特发性肺纤维化（IPF）的发生受免疫机制调控。申请者曾发现Treg细胞通过调节纤维细胞分化、迁移和分泌功能而参与肺纤维化的发生。iTR35细胞是一种新型Treg细胞，IL-35是iTR35等Treg细胞分泌的发挥免疫调节作用的最重要细胞因子，新近研究发现IL-35参与组织纤维化的发生，但在IPF中的作用未见研究。申请者初步观察到IPF患者外周血iTR35细胞数量和血浆IL-35水平下降。纤维细胞的分化、迁移等受IL-12的调节，而IL-35属于IL-12家族，故推测iTR35等Treg细胞可能通过分泌IL-35调节纤维细胞分化、迁移和分泌功能而参与肺纤维化的发生。本研究拟利用IPF患者和肺纤维化小鼠模型，通过体外共培养和动物模型体内干预等技术，探讨iTR35等Treg细胞是否通过分泌IL-35调节纤维细胞分化、迁移和分泌功能而参与IPF的发生，以期为IPF的治疗寻找新的靶点和方法。

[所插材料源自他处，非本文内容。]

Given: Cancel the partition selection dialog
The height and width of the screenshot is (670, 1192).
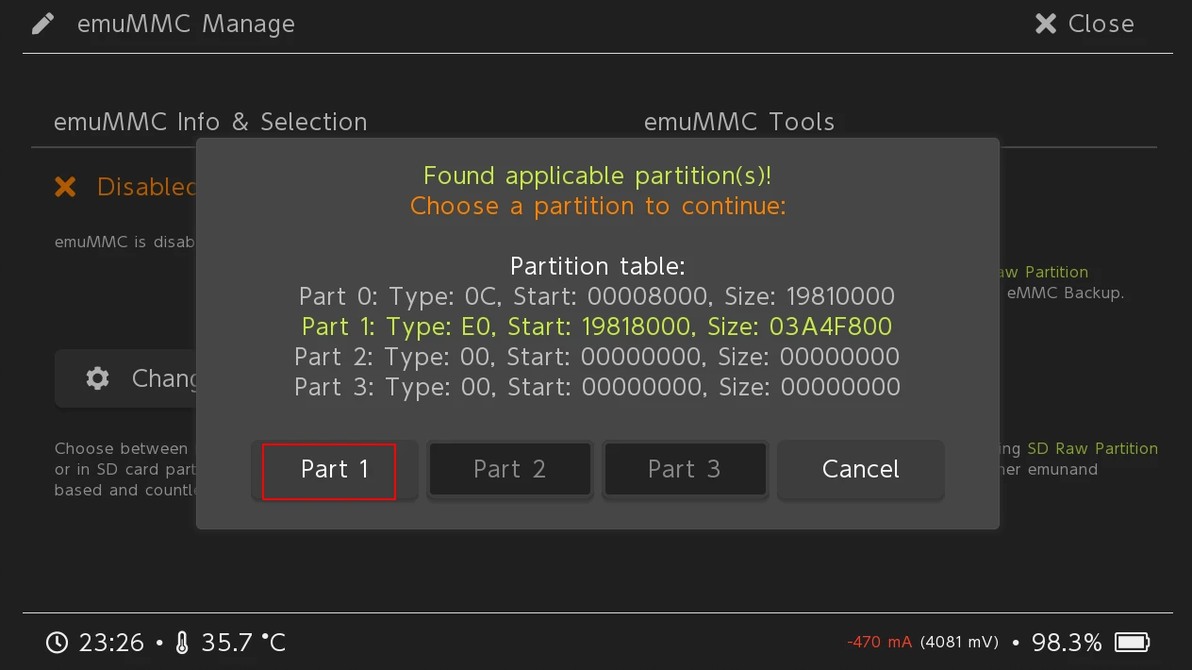Looking at the screenshot, I should click(x=860, y=470).
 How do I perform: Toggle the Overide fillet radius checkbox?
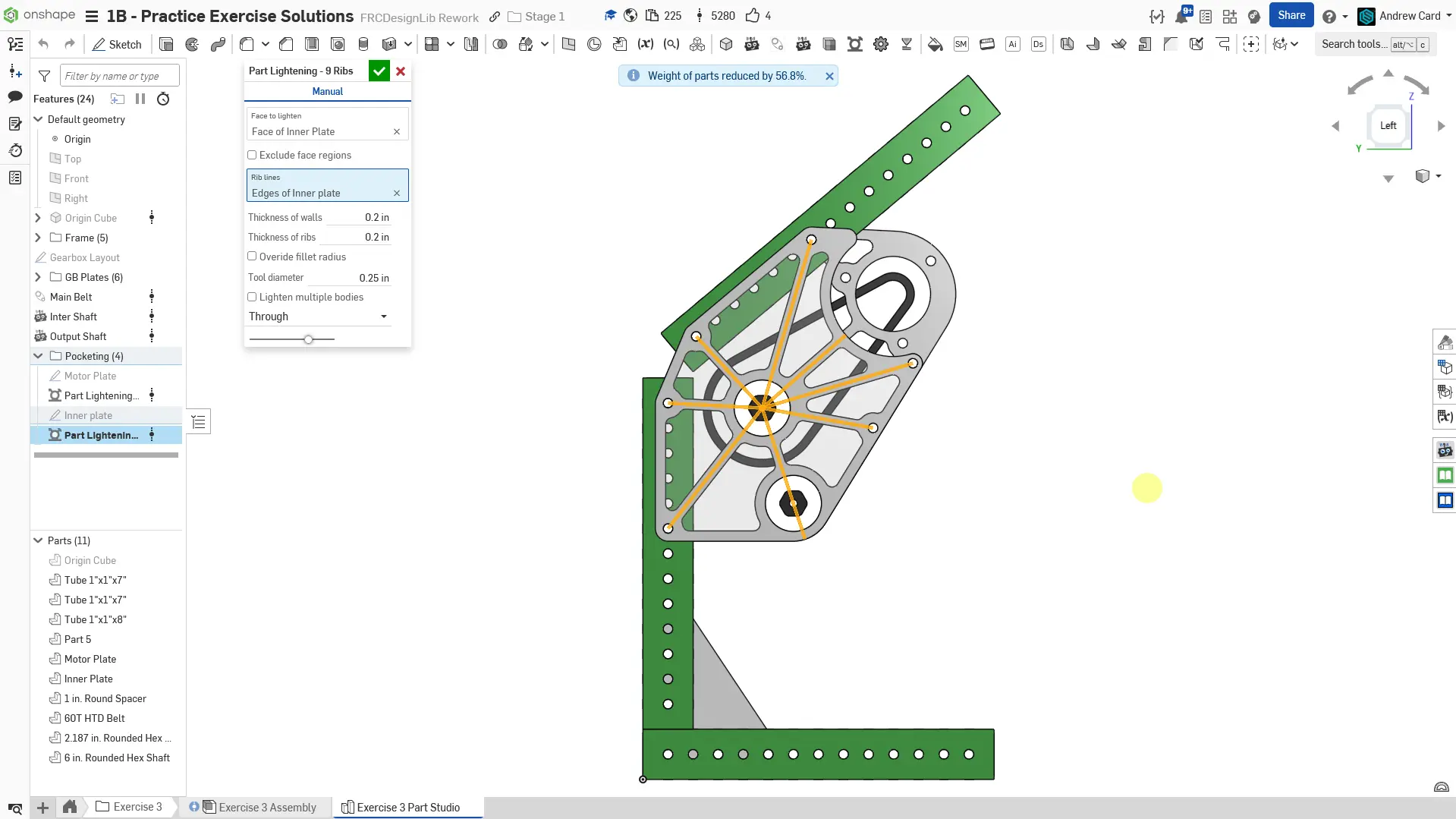coord(252,257)
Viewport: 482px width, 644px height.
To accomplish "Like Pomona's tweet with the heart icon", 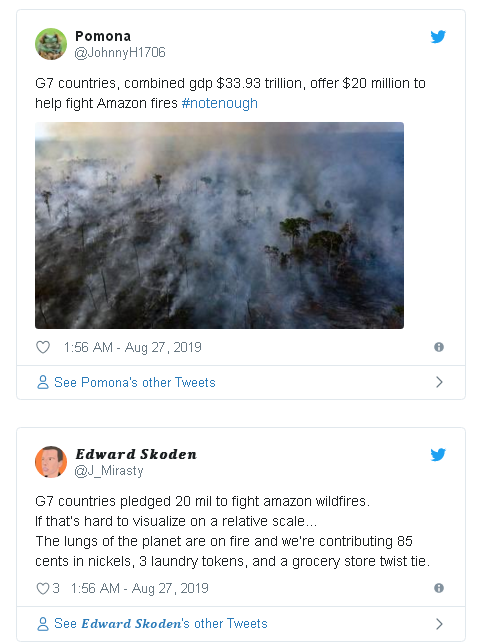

Idiopathic Pulmonary Fibrosis (IPF) is a kind of chronic lung disease for which there is limited cure and whose etiopathogensis and pathogenesis are not clear. Its pathogenesis is regulated by immune mechanisms. We have found that Foxp3+ T regular (Treg) cells take part in the pathogenesis of lung fibrosis by promoting the differentiation, migration and secretion of fibrocytes. If iTR35 cells, this new kind of Foxp3- Treg cells take part in the pathogenesis of IPF is not clear. IL-35 is the key cytokine produced by iTR35 cells and Foxp3+ Treg cells. Some scientists found that it might take part in the pathogenesis of tissue fibrosis but it has not been studied in IPF. We found lower level of iTR35 cells and IL-35 in the peripheral blood and serum of IPF patients compared to the healthy control. The differentiation and migration of fibrocytes could be regulated by IL-12 and IL-35 belongs to IL-12 family. So we presume that iTR35 cells and Foxp3+ Treg cells might take part in the pathogenesis of lung fibrosis by regulating the differentiation, migration and secretion of fibrocytes through IL-35. We aim to detect the number and the percentage of iTR35 cells, Foxp3+ Treg cells, fibrocytes and the level of IL-35 in the IPF patients and lung fibrosis mouse model. We will co-culture the iTR35 cells and fibrocytes, Foxp3+ Treg cells and fibrocytes, IL-35 and fibrocytes in order to detect the effect of iTR35 cells, Foxp3+ Treg cells and IL-35 to the differentiation, migration and secretion of fibrocytes. We will also detect the effect of iTR35 cells, Foxp3+ Treg cells and IL-35 to lung fibrosis and fibrocytes in the lung fibrosis mouse model. Our aim is to clarify if iTR35 cells and Foxp3+ Treg cells take part in the pathogenesis of IPF by regulating the differentiation, migration and secretion of fibrocytes through IL-35 and try to find new therapy methods for IPF.